As a woman at this university, my life is more dangerous. I can’t walk home alone at night without hearing offensive, threatening and demeaning comments. Arm-in-arm with my mother and little sister leaving Camp Randall, shirtless male faces yelled down for us to “show our tits” and “smile.”
As a Latina at this university, things get a little more interesting. After refusing to sleep with someone, the response I heard was “I thought Mexican girls always wanted to have sex.” I have been exotified, objectified and harassed too many times to count on these campus streets. “Are you Mexican? It suits you.” “Let me guess your ethnicity — give me five tries.” “So what do you cook? Mexican food is on point, I love me a home-cooked meal.” These comments came from people who did not know the first thing about me, but felt they had some kind of entitlement to my identity as a Latina.
As it turns out, Badgers come in all shades of brown, too, and swimming against the current is making us stronger. We’re few, but we’re present … and we’re not leaving without the degrees we’ve earned.

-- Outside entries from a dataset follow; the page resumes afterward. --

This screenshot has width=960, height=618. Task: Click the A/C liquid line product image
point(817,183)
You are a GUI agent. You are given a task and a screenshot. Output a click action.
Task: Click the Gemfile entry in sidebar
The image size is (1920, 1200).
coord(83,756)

The microaggressions are not all sexual, and they don’t all come from strangers. A classmate and friend did a little better than me on a Spanish literature exam, she thought that justified a snub at my ability to use my native tongue. I have a few Spanish words for her you wouldn’t find on our exam. A professor tried to tell me that there weren’t many Hispanics in this country in 1945, disregarding the Latino contributions to WWII as soldiers after the war as students under G.I. Bill. I could educate her, but isn’t that her job? Someone asked me if I can roll my R’s. To her, it was a cool party trick. To me, it was my language and my last name. Homegirl, put that tongue back in your mouth and shut it before another microaggression drools out.
My identities as a Badger and as a Powers-Knapp scholar have me conflicted. I know that each and every one of my fellow scholars is as grateful as I am to be here, and have worked ceaselessly to earn the title of PK Scholar. And yet, these faces of my fellow scholars are some of the only ones on campus that look like mine. We are part of the underrepresented segment of racial diversity at this university, some of the rare and refreshingly melanin-toned individuals that bless this campus at an embarrassingly low level.
Secondly, because our faces reflect a fiery and insatiable drive for success; we share the glow of pride and loyalty for each other. Yet, simultaneously, we share a look of exhaustion and irritation. At this university, we’ve heard over and over again the reasons why we shouldn’t be here. We have defended ourselves to the arguments about how we swooped in on the spots of students with higher ACT scores, or higher grade point averages, or more extracurriculars. We have been told to “#checkYOURprivelege” while we swim against the current of privileges we don’t have.
A younger version of myself moved from a mostly Latino and black school in Chicago to an almost exclusively white school outside of the city. That version of myself wanted so desperately to feel included that I would imagine what life would be like if I was German or Polish or whatever the cooler kids happened to be. If my hair wasn’t so curly and thick, if my mother stopped using Spanish in public instead of English, if my skin didn’t darken as much in the summer time. I’m the lightest-skinned child in my family, and I remember feeling pain when my mom said my younger sister mentioned wanting my skin. A classmate’s comment “she’ll probably be a hotel maid” still rings in my head eight years later, along with the snickers and uncomfortable glances that came my way.
Here I am today, once again getting educated among mostly white peers. This time, I take no desire in any identity other than my own. My hair, my skin, my mother’s language and everything that comes with my culture is beautiful. My past four years at UW and my past 21 years of life, I’ve mostly drowned out the implicit and explicit racism. It was quite literally white noise. But while I’m in my last semester here, my brother has years ahead as a brown Badger and so do a legacy of scholars that will fill the programs that paint this white canvas of a school. As it turns out, Badgers come in all shades of brown, too, and swimming against the current is making us stronger. We’re few, but we’re present … and we’re not leaving without the degrees we’ve earned.